Les législateurs californiens ont voté une loi, en août, pour empêcher Tesla d’utiliser comme argument marketing que ses voitures sont autonome. Ratifiée par le gouverneur démocrate de l’État, Gavin Newsom, elle doit entrer en vigueur, avec une centaine d’autres textes, en 2023 signale le San Francisco Chronicles.

Une loi visant à donner plus de latitude aux agences californiennes

Selon la sénatrice locale Lena Gonzales, par ailleurs présidente de la commission des transports du Sénat californien, Tesla laisse entendre que ses véhicules, avec l’option dédiée, seraient parfaitement autonomes. Selon elle, à partir du moment où un humain doit être attentif derrière le volant, parler d’autonomie relève de la publicité mensongère.

Lena Gonzales avait expliqué, lors du vote en août, que son texte visait à accroître « la sécurité des consommateurs en exigeant des concessionnaires et des fabricants qui vendent de nouveaux véhicules de tourisme équipés d'une fonction d'aide à la conduite semi-autonome [...] qu'ils donnent une description claire des fonctions et des limites de ces fonctions ».

Il existe déjà, en Californie, une loi contre les publicités trompeuses. Par ailleurs, le Département of Motor Véhicles (DMV) de Californie, l’agence chargée de faire respecter la réglementation de l’État sur ses routes, dispose déjà d’un pouvoir de régulation sur ce type de sujet.

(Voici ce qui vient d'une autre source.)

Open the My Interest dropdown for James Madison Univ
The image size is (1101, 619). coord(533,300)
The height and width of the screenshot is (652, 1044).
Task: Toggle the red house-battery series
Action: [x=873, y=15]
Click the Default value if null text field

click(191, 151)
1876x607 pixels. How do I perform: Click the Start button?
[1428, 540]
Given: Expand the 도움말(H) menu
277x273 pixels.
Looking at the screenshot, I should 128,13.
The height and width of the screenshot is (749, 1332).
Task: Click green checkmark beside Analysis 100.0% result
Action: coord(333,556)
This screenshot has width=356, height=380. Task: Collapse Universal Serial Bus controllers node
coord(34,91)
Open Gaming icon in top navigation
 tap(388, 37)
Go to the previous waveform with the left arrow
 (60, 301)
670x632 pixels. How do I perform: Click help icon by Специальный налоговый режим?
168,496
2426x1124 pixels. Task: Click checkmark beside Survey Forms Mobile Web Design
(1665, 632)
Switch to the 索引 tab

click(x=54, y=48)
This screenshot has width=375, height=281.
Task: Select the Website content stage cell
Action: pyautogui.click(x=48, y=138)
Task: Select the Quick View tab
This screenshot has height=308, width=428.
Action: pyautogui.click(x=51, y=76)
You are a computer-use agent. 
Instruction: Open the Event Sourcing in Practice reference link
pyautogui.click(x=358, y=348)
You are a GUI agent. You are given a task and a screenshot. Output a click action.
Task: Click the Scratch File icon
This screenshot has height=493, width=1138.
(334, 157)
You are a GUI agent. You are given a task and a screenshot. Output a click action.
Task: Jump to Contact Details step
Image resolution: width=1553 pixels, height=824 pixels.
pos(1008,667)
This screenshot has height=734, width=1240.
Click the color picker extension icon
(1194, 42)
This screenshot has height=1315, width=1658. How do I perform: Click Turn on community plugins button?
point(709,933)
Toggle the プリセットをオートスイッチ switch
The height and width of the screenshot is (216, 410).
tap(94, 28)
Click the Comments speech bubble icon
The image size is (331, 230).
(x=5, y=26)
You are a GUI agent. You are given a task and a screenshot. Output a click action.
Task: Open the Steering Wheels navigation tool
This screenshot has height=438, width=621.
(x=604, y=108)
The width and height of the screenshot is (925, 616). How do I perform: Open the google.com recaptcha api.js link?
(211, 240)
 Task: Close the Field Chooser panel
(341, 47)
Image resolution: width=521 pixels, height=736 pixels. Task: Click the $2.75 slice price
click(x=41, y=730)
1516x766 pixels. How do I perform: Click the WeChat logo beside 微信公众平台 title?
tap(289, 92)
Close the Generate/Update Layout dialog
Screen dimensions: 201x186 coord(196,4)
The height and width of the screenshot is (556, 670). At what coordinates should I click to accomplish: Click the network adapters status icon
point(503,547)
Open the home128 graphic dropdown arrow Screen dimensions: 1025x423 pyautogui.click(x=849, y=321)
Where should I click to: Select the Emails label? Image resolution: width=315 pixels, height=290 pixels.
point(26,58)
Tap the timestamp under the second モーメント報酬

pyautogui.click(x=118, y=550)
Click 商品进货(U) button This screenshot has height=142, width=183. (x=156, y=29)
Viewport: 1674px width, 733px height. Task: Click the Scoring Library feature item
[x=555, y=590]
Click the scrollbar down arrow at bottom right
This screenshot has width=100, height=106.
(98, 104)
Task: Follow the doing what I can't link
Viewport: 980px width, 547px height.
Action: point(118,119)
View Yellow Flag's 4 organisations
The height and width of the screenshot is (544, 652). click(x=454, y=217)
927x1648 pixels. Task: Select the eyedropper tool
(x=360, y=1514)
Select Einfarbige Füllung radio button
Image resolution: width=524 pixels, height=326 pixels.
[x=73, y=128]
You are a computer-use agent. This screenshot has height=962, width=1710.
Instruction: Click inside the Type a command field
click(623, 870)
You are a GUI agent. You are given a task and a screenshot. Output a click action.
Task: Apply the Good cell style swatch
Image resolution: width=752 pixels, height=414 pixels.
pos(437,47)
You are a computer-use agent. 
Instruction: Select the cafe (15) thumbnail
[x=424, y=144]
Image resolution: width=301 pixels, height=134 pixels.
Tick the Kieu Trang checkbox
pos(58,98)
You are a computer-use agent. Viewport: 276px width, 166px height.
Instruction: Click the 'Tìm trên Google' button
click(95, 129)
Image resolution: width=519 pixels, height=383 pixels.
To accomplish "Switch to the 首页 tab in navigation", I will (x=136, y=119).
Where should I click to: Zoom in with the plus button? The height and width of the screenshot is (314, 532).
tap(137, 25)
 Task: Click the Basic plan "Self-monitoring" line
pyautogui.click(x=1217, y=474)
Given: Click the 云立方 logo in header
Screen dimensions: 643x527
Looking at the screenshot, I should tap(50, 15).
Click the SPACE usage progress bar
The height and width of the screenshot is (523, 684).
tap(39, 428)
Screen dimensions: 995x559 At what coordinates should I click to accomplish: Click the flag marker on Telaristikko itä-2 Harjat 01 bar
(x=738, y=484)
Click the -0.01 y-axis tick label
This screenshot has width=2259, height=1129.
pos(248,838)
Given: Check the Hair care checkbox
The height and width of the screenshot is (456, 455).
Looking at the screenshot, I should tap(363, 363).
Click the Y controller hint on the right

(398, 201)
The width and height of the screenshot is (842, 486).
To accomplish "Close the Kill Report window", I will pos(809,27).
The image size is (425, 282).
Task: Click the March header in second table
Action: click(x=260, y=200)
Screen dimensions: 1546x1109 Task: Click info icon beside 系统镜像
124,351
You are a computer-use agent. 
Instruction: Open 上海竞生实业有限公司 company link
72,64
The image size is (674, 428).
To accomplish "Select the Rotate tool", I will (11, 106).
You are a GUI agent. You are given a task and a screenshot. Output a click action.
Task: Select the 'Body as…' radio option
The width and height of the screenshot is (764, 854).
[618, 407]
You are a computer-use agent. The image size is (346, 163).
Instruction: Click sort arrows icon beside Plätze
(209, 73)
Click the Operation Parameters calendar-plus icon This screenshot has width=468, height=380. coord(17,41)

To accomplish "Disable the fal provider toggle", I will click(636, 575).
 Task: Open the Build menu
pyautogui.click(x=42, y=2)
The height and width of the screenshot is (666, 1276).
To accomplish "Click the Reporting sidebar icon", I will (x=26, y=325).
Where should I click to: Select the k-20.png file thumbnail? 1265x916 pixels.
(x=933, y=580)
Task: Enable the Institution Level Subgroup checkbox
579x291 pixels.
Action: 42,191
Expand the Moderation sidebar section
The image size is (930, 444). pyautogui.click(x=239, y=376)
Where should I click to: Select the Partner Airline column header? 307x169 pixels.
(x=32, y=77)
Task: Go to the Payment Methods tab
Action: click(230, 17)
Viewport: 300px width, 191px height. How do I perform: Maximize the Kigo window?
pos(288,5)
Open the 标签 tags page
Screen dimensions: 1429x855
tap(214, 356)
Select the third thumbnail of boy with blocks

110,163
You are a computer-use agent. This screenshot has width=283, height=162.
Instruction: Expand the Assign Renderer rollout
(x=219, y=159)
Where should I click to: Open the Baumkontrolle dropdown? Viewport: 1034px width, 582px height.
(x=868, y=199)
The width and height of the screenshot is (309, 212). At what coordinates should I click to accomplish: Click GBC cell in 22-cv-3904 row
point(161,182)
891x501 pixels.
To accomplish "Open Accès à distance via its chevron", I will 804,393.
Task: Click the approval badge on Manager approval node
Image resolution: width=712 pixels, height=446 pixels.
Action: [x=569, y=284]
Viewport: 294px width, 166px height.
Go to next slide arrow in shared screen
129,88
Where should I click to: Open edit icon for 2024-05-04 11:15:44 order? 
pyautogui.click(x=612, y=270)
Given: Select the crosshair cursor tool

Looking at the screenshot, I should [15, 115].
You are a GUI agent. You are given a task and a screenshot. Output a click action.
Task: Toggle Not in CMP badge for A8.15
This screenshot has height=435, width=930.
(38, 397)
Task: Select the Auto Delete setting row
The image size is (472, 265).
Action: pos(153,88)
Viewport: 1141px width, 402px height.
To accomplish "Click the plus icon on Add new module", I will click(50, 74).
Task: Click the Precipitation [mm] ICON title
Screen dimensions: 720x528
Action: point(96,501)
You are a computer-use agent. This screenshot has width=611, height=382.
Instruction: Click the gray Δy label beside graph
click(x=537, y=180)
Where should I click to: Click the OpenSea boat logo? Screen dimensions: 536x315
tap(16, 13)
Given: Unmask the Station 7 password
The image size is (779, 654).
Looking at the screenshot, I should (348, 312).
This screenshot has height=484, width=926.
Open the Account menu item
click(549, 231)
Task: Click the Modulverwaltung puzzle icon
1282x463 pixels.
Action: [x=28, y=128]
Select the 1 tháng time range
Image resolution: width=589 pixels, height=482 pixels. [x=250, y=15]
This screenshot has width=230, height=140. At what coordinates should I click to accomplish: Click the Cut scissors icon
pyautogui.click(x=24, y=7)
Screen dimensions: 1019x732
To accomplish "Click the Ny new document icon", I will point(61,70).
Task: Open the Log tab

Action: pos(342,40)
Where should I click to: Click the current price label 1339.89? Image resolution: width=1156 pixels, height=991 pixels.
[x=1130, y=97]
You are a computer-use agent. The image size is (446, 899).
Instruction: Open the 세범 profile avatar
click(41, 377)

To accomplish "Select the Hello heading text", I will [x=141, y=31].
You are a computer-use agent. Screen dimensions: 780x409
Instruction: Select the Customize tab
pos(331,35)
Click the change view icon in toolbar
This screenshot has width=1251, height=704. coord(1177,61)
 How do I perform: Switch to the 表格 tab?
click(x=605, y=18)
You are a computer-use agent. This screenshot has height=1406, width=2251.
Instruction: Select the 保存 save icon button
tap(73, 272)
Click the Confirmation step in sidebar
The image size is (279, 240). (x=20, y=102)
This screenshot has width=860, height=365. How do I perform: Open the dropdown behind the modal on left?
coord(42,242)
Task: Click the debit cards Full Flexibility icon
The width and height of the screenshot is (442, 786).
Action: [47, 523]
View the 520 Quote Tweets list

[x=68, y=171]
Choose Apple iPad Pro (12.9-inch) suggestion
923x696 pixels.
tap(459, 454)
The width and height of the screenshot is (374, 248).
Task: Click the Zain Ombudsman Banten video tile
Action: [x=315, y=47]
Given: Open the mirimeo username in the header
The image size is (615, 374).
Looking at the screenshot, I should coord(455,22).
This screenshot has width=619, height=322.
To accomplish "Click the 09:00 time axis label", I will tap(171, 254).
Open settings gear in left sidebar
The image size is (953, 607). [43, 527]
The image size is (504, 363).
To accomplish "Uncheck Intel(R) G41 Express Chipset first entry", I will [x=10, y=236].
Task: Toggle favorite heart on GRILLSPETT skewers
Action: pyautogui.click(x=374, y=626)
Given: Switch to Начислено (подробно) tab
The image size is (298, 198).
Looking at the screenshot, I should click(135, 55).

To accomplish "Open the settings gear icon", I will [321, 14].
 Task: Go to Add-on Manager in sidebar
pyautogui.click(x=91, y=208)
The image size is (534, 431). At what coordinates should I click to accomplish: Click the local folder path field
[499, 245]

Sous l’impulsion de Lena Gonzales, déjà, l’agence a lancé une évaluation sur les capacités d’autonomie de conduite des Tesla. L’agence a le pouvoir, dans les cas extrêmes, de condamner un industriel à cesser toute activité dans l’État, que ce soit la vente de véhicules ou même sa production. Tesla a transféré son siège social de la Californie au Texas, mais dispose toujours d’une usine à Fremont. L’entreprise ne semble toutefois pas sérieusement menacée d’une sanction aussi lourde. La sénatrice, suivie par ses pairs, estime que la nouvelle loi donnera plus d’armes au DMV et la justice pour agir contre le constructeur automobile d’Elon Musk.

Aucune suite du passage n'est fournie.